Tuesday, February 24, 2009

Ensuring your passion is helping your team

Anthony Randolph's intensity manifests itself on the court.

"It made him slap a hard foul on Boston's Kevin Garnett and stare down one of his all-time favorite players — in Boston. It provoked him to scream at Houston center Yao Ming after he dunked on him — in Houston. It propels him to give his body for a block, a rebound, a loose ball, tempts him to take his man every time."

What he's learning is the difference between positive and negative energy.

"I've got to watch myself sometimes, that's the thing I'm trying to work on now," he said. "You've got to play mad. I'm more aggressive when I'm mad. It's not that I'm mad at a person. I'm just trying to go out there and go hard. Sometimes, I can get a little bit too excited, too amped up. I've got to learn how to control it."

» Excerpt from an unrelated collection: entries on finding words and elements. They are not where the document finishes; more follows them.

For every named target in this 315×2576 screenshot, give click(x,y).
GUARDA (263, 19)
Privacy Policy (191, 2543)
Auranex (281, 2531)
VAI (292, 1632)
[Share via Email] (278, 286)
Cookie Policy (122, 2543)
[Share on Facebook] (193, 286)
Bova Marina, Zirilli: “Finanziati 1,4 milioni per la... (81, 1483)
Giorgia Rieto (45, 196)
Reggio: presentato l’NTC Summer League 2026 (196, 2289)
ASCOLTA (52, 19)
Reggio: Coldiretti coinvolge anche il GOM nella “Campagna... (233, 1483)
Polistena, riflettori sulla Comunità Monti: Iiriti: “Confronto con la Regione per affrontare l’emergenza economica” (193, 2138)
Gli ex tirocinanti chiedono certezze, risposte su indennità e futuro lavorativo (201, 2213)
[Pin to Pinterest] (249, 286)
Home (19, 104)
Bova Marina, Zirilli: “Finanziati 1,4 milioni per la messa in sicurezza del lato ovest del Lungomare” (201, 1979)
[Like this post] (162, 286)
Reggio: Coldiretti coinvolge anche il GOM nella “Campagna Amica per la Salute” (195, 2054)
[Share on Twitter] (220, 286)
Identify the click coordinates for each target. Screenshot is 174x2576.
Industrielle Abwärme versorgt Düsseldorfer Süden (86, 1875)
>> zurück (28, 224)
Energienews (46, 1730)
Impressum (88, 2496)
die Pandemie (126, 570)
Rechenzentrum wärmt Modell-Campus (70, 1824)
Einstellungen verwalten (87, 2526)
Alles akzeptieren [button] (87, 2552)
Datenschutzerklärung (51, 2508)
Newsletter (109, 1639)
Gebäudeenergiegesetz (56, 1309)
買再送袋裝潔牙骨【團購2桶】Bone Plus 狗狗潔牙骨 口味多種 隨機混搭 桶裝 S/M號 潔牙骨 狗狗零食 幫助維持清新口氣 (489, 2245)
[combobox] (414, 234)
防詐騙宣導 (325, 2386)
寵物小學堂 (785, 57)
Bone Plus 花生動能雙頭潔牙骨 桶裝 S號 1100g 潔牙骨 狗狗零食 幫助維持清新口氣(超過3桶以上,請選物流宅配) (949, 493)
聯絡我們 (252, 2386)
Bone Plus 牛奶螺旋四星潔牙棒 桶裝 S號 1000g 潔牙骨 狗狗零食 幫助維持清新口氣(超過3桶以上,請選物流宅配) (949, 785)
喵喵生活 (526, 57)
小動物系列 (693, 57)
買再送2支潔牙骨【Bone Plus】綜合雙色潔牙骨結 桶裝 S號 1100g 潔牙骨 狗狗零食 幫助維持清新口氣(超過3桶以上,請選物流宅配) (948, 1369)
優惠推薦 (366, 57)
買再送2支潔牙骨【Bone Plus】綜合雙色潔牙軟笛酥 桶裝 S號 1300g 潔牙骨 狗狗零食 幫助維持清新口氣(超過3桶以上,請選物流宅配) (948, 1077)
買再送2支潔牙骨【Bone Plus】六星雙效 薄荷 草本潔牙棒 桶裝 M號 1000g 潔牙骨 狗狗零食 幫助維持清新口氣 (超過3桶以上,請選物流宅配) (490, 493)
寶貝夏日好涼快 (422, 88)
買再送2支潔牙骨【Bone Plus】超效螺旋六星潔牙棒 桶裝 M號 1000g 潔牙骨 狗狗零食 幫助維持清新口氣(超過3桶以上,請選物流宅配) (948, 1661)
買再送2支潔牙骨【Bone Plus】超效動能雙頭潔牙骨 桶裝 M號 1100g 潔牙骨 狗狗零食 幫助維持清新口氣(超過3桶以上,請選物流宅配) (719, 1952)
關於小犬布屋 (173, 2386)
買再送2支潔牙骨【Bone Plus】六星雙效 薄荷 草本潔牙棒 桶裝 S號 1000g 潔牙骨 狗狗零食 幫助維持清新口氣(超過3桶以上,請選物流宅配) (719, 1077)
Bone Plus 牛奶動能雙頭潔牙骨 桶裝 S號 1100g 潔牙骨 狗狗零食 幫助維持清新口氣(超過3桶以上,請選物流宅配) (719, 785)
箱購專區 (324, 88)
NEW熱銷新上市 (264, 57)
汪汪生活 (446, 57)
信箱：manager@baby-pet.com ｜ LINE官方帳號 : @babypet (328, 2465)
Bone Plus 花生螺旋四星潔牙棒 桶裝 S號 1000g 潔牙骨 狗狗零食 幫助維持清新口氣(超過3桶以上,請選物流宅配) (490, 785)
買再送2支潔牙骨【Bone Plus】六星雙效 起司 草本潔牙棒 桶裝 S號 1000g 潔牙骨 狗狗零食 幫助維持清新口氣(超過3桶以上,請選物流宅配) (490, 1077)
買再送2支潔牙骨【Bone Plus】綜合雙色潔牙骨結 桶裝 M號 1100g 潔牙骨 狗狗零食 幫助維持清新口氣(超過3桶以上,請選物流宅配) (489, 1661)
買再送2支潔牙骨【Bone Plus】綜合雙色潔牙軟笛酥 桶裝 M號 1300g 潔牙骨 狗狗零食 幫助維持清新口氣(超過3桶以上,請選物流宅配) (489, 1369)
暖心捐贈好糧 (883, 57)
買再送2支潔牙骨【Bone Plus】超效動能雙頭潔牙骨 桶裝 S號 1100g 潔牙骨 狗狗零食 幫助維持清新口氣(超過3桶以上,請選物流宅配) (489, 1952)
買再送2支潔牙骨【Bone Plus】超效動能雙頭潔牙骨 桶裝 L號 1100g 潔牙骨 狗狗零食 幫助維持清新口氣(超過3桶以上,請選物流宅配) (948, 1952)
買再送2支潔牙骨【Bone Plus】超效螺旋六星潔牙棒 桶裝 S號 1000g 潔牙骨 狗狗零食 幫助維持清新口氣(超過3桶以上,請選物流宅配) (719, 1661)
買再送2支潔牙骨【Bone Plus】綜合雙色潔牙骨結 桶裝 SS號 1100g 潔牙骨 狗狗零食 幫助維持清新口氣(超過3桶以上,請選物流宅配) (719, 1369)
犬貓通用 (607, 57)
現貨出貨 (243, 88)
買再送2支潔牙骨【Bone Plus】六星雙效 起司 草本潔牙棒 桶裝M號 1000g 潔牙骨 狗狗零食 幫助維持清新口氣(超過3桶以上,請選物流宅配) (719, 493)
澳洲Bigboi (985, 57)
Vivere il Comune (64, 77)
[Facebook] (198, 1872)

Coaches love players who play with energy, enthusiasm, and passion. They appreciate the attitude and sense of urgency they bring to the court. Teammates feed off his energy.

The key, as Warriors veteran Stephen Jackson puts it, is channeling the energy in a constructive way.

"I love his passion. I love his fire for the game," said Jackson, who has dealt with a similar quandary. "That's something you can't teach. That's rare. ... He's going to have to learn, just like I had to learn, that it's a fine line between having too much passion and hurting your team, and having passion and helping your team."